**To be done**
Answer these from the news report below on Kuwait's oil service contracts:
(a) Who was appointed chief executive of Kuwait Petroleum Corp, and when?
(b) How much does Kuwait plan to spend on its oil and gas sector from 2008-2012?
(c) Which two companies hold the existing service contracts that the new deals will replace?

**Quoted text**
•••••

Oil companies are optimistic political upheaval in Kuwait will not derail negotiations with the Opec member for new oil and gas service contracts, industry executives said on Thursday.
Talks continued despite the dissolution of parliament last month to end a crippling dispute between deputies and government that has stalled many economic reform projects – including in the oil sector.
Oil majors frustrated for years by politics and bureaucracy in the Gulf Arab state have been heartened by fresh momentum in negotiations since the appointment of Saad Al Shuwaib as chief executive of state oil company Kuwait Petroleum Corp (KPC) last July.
"There is much greater alignment now than in the past inside Kuwait to make this happen," said one senior oil major executive. "I'm quite positive we'll get a new contract model we can work with."
Shuwaib has reshuffled top management as part of moves to cut bureaucracy and forced through change despite the political gridlock that has left the country without a full-time oil minister since last June.
"I don't think parliament's dissolution will have an impact on the deals," said one executive. "There is a new mood in the Kuwaiti oil industry and the new KPC boss wants to get things done."
Kuwait plans to spend around $51 billion (Dh187 billion) on its oil and gas sector from 2008-2012 to overhaul existing infrastructure and build new capacity.
The country pumped around 2.61 million barrels per day of oil in March, according to a Reuters survey.
Service contracts stay within the limits of Kuwait's constitution, which ban foreign firms from oil production in the world's seventh-largest crude exporter.
The new deals will replace existing service contracts with Chevron and BP. Both companies are involved in talks for the new deals, along with new entrants Exxon Mobil and Royal Dutch Shell.

•••••

**Information supplied**
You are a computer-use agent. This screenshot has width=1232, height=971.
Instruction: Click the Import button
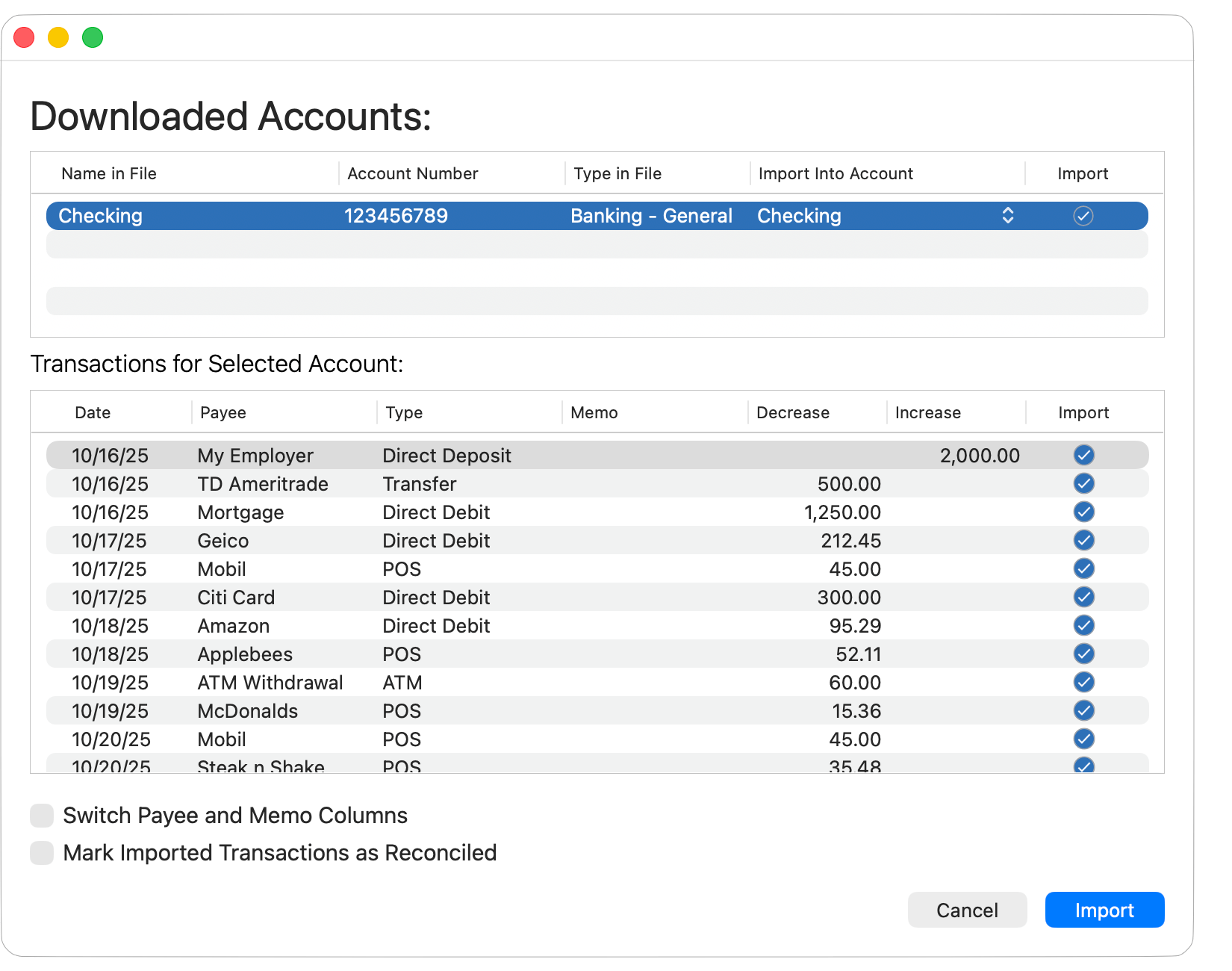tap(1104, 910)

•••••

**Response for this exercise**
(a) Saad Al Shuwaib, last July.
(b) Around $51 billion (Dh187 billion).
(c) Chevron and BP.